This repository provides code for reproducing the figures in the paper:
``Denoising and Regularization via Exploiting the Structural Bias of Convolutional Generators'', by Reinhard Heckel and Mahdi Soltanolkotabi. Contact: [email protected]
The paper is available online here.
- Figure 1: denoising_MSE_curves.ipynb
- Figure 2: denoising_performance_example.ipynb, denoising_bm3d_example.ipynb
- Figure 4,8: noise_vs_img_fitting_different_architectures.ipynb
- Figure 5: linear_least_squares_selective_fitting_warmup.ipynb
- Figure 6: kernels_and_associated_dual_kernels.ipynb
- Figure 7: Jacobian_multi_layer_deep_decoder.ipynb
- Figure 10: image_fitted_faster_than_noise_on_imgnet.ipynb
- Figure 12: Jacobian_inner_product_noisevsimg.ipynb
- Table 1: denoising_imagenet_selected100_paper.ipynb, denoising_bm3d_imagenet_selected100_paper.ipynb
The code is written in python and relies on pytorch. The following libraries are required:
- python 3
- pytorch
- numpy
- skimage
- matplotlib
- scikit-image
- jupyter
The libraries can be installed via:
conda install jupyter
A small part of the code compares performance to the deep image prior. This part requires downloading the models folder from https://github.com/DmitryUlyanov/deep-image-prior.

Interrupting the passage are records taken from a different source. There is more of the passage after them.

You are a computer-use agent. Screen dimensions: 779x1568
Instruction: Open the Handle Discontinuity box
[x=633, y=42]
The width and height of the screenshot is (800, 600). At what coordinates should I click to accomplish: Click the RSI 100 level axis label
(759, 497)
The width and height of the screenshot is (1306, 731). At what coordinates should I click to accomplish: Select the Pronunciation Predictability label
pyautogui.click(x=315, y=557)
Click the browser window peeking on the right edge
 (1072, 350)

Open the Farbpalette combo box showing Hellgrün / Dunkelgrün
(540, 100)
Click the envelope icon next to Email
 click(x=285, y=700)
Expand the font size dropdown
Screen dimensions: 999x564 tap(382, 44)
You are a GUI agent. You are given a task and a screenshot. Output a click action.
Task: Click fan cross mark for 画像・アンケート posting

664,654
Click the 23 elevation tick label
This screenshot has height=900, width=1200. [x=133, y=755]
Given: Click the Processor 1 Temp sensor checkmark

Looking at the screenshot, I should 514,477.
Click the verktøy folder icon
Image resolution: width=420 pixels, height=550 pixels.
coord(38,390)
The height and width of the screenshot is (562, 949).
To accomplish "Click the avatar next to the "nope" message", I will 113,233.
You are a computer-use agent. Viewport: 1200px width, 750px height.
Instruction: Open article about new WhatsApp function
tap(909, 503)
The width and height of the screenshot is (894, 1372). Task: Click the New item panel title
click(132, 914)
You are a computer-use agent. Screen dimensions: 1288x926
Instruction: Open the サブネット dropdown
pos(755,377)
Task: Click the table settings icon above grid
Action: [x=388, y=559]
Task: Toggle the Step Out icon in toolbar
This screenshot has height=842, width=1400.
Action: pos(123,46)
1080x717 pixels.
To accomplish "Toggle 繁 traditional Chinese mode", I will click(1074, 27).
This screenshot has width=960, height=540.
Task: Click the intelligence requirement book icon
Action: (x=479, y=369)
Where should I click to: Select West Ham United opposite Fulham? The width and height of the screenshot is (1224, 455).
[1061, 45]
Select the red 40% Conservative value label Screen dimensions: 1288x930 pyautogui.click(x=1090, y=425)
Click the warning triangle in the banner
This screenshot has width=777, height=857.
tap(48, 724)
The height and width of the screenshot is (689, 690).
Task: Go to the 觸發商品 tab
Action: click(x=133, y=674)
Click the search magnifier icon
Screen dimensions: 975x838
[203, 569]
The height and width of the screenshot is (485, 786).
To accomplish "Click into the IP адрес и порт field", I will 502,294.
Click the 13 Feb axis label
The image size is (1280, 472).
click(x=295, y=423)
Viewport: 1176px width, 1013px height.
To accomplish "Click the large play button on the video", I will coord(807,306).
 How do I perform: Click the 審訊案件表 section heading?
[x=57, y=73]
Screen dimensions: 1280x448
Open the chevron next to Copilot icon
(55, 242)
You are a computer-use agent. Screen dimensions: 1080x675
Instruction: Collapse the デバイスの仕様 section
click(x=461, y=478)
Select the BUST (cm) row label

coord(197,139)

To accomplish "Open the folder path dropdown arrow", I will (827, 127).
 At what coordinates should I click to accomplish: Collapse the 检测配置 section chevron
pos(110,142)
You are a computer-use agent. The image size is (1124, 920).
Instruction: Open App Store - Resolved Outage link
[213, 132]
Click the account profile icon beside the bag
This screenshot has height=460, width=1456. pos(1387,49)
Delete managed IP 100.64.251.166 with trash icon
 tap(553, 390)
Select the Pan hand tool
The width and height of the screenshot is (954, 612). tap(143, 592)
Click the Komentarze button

@article{heckel_denoising_2019,
author = {Reinhard Heckel and Mahdi Soltanolkotabi},
title = {Denoising and Regularization via Exploiting the Structural Bias of Convolutional Generators},
journal = {arXiv:1910.14634 [cs.LG]},
year = {2019}
}
All files are provided under the terms of the Apache License, Version 2.0.